TASK TO COMPLETE:
Sort through the entries below and pull out lines containing the word "Mute".

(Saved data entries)
== Segment start ==

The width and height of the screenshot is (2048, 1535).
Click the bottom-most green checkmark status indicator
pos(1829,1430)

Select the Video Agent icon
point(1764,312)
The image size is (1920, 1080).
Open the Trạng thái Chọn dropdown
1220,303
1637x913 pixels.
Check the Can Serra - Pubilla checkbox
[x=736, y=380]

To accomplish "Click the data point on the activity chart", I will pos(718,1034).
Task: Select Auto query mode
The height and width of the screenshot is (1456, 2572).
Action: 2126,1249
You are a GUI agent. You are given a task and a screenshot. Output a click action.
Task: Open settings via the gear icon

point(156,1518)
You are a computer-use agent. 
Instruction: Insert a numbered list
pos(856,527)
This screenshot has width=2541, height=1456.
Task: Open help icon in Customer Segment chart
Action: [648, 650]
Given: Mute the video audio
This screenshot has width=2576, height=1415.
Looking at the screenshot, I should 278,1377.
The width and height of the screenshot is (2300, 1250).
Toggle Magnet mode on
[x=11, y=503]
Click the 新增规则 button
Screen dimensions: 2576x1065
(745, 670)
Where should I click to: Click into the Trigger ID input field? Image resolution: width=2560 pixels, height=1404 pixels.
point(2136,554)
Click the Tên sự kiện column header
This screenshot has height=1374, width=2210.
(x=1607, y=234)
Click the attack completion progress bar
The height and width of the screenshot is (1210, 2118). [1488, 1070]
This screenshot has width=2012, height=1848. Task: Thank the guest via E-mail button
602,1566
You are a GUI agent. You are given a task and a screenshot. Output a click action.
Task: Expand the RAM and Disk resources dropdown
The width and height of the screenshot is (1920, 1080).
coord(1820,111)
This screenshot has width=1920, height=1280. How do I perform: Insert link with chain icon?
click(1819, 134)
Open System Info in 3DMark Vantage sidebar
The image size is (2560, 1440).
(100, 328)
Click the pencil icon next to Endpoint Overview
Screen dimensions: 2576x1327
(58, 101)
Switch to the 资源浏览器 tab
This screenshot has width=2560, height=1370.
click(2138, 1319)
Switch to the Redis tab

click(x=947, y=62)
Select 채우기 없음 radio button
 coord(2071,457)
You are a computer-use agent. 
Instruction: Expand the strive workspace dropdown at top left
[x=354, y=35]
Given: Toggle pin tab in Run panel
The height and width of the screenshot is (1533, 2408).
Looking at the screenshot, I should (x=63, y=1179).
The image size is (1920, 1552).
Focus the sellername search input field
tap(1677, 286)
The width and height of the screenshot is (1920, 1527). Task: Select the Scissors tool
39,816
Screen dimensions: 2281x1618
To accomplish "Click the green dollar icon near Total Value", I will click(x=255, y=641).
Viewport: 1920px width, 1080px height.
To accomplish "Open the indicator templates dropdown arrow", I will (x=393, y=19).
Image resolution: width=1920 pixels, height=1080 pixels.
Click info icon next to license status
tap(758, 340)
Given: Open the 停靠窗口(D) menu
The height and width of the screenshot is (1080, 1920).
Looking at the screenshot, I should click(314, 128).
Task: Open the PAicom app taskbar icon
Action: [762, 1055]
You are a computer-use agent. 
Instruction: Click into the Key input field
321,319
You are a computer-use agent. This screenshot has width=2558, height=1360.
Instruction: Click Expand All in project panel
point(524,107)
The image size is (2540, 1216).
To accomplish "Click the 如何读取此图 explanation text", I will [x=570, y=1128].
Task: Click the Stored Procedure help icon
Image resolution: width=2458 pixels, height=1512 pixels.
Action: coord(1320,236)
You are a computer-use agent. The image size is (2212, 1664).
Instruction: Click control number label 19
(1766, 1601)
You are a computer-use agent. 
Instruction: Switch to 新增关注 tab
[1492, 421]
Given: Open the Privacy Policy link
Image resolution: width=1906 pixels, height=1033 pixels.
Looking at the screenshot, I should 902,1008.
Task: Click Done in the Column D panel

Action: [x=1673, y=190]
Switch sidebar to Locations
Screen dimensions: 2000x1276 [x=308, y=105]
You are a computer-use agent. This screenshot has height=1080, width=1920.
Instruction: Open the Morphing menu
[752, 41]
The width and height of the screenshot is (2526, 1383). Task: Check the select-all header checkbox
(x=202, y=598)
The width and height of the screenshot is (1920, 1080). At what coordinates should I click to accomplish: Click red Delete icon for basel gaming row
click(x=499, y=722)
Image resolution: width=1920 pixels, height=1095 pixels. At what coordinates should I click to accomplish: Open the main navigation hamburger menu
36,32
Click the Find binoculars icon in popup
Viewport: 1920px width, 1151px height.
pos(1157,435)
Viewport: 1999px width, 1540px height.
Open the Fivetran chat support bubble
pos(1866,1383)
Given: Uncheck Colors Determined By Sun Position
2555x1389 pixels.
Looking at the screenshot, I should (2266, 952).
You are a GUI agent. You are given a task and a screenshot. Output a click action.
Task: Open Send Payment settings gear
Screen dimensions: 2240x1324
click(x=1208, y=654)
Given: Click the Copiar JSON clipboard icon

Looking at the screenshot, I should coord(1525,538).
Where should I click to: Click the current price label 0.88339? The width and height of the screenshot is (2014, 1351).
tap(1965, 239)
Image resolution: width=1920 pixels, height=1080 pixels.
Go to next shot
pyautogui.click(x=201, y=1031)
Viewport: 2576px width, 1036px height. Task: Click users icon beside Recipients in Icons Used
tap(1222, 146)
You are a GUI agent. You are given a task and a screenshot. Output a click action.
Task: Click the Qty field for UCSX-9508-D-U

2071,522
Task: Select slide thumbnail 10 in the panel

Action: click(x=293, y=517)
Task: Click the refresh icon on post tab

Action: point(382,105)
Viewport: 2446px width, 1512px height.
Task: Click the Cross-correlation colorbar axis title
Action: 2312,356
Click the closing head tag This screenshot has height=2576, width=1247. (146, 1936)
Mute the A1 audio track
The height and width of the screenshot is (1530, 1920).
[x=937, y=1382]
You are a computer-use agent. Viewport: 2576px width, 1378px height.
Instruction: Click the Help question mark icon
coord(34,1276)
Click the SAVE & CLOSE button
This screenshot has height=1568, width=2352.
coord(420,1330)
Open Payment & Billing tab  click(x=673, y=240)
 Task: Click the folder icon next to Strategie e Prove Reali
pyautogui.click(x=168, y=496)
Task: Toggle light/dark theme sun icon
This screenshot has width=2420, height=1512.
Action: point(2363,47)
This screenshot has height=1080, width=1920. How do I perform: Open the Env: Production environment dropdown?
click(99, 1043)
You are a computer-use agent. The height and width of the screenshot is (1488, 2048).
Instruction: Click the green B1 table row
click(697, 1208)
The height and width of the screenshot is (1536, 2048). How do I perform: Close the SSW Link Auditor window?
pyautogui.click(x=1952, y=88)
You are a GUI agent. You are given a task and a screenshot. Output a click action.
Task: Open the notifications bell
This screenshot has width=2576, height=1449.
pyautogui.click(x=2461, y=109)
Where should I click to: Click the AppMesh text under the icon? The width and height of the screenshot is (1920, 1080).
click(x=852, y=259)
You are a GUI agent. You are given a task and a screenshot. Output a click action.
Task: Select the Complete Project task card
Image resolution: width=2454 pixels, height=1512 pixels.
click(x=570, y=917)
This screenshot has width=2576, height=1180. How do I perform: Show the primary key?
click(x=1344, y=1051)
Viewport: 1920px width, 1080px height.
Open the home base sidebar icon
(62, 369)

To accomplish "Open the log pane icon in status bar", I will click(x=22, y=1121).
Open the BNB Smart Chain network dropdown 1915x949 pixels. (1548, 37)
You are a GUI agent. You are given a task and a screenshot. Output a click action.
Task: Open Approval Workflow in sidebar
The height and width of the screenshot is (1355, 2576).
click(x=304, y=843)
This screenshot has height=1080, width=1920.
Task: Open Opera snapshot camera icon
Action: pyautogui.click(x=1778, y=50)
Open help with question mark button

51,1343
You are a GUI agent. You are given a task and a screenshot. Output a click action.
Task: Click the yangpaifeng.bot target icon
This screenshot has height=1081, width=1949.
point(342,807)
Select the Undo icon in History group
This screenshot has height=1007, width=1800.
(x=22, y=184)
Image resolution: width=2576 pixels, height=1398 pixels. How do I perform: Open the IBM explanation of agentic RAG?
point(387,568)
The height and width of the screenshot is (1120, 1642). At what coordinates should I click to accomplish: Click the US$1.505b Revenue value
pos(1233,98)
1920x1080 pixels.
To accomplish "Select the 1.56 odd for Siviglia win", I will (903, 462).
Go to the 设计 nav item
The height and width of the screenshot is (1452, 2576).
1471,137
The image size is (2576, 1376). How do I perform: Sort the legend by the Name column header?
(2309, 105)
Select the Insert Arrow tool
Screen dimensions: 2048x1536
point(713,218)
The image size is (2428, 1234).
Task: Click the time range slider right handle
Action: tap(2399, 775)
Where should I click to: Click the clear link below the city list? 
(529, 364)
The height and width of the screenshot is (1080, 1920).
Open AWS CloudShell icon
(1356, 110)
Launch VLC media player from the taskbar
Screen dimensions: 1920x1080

== Segment end ==

SOLUTION FOR THIS TASK:
Given: Mute the video audio
Mute the A1 audio track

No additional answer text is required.